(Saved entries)

::::::

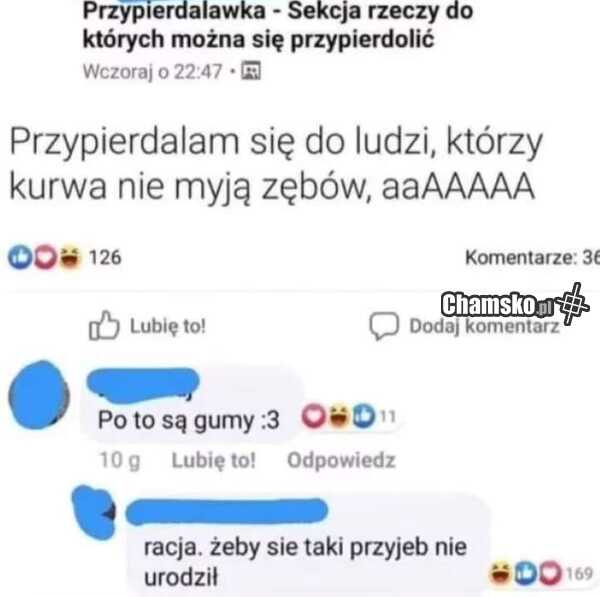Like the 'Po to są gumy' comment
Screen dimensions: 600x597
[214, 460]
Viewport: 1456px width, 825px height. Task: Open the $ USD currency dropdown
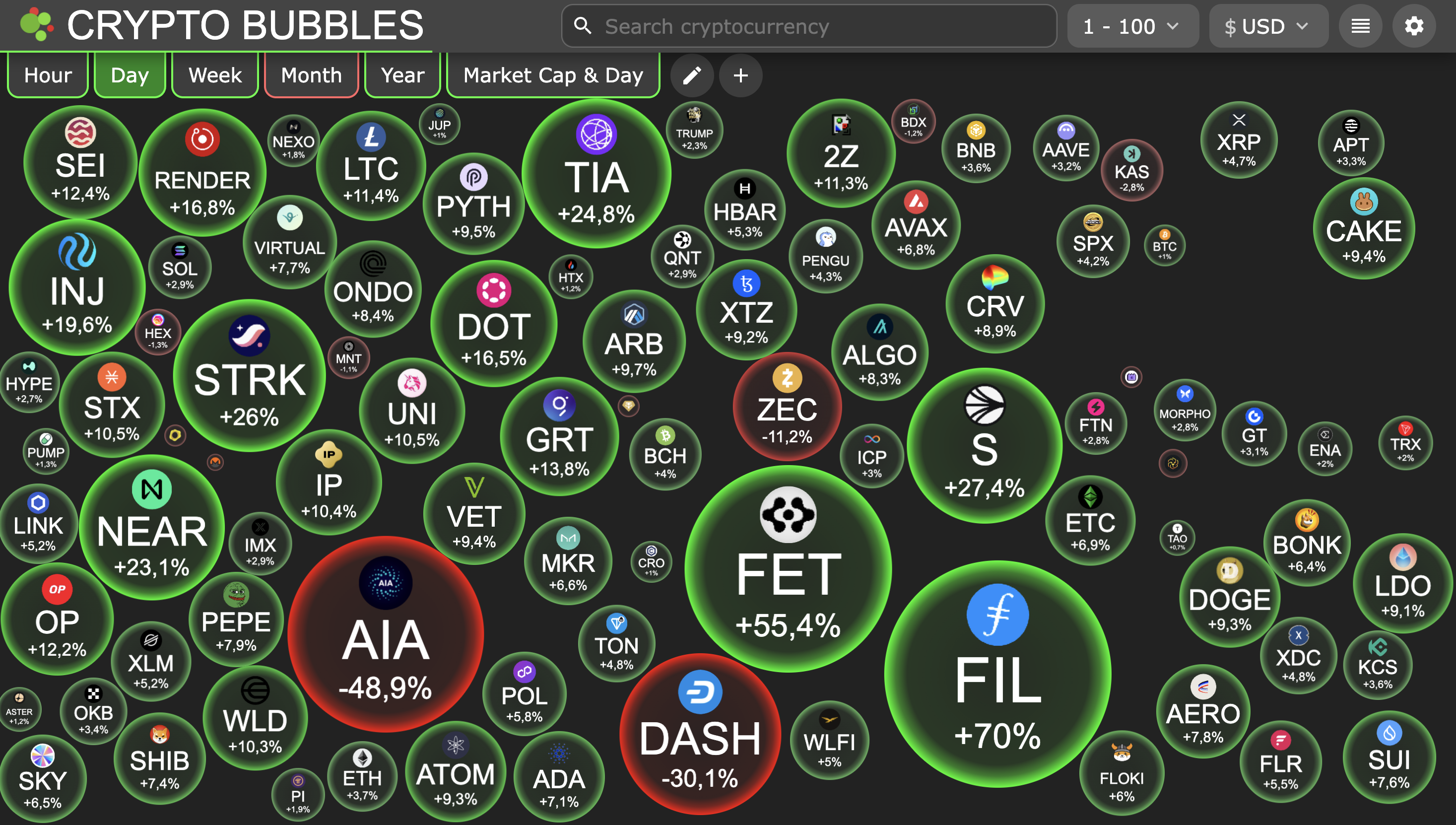click(x=1268, y=26)
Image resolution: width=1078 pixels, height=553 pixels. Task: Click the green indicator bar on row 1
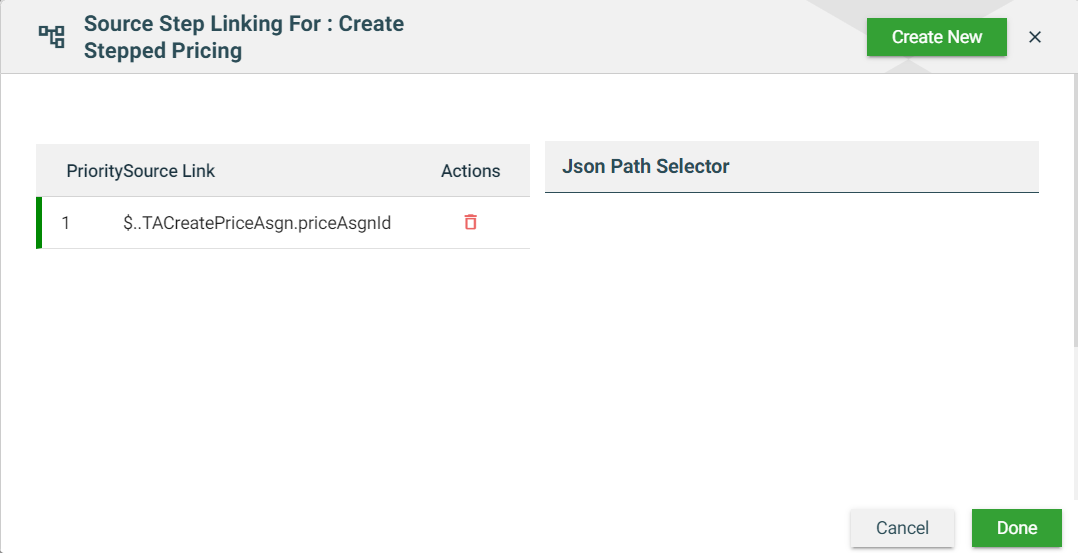39,223
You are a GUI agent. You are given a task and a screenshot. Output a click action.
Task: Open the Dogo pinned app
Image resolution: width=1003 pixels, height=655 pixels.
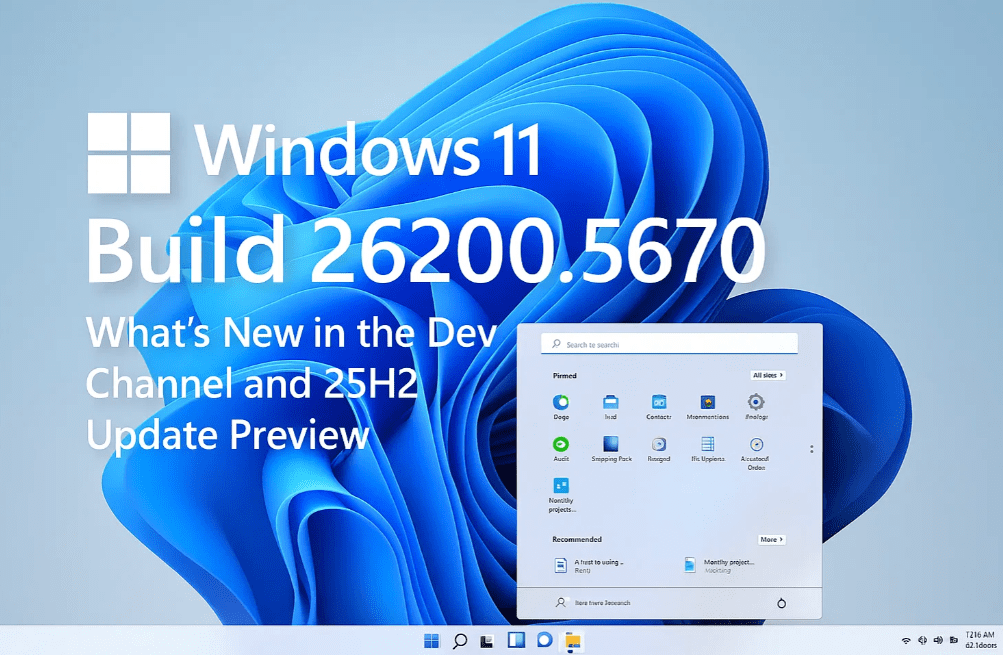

::::::

_AIM OF THE TASK_:
Give again, word for word, each line from the one holding "Viewport: 1456px width, 825px" through the end of the entries, and leave out any picture.

_COMPLETED EXERCISE_:
Viewport: 1456px width, 825px height. Task: Open the $ USD currency dropdown
click(x=1268, y=26)
Image resolution: width=1078 pixels, height=553 pixels. Task: Click the green indicator bar on row 1
39,223
You are a GUI agent. You are given a task and a screenshot. Output a click action.
Task: Open the Dogo pinned app
Image resolution: width=1003 pixels, height=655 pixels.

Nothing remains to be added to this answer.